[GIVEN INFORMATION]
☆ ☆ ☆
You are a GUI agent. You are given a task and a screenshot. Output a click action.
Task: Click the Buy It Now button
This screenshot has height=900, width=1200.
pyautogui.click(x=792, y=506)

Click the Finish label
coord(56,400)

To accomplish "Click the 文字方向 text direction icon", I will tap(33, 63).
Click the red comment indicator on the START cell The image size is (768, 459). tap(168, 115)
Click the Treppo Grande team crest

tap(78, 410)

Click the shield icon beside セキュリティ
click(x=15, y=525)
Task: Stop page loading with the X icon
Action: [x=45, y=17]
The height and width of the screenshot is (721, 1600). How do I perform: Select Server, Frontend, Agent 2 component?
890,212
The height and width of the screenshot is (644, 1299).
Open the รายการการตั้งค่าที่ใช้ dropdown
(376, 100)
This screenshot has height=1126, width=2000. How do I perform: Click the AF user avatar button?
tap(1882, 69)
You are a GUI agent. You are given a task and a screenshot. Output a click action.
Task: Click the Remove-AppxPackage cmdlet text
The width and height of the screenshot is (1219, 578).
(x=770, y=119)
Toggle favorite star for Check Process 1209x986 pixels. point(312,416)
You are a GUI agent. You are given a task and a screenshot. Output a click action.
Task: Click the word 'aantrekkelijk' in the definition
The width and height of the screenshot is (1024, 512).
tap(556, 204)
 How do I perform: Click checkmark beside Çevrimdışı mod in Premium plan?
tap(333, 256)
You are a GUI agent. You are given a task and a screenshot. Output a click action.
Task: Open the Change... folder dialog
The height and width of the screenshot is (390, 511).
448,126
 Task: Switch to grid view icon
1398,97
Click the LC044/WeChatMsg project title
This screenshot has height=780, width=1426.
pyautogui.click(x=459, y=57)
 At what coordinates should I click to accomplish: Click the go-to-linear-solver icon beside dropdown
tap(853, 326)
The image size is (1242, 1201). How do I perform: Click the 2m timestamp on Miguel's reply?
☆ ☆ ☆
[WORK TO COMPLETE] Reproduce every line of the material above that has the string "text".

[REPLY]
To accomplish "Click the 文字方向 text direction icon", I will tap(33, 63).
Task: Click the Remove-AppxPackage cmdlet text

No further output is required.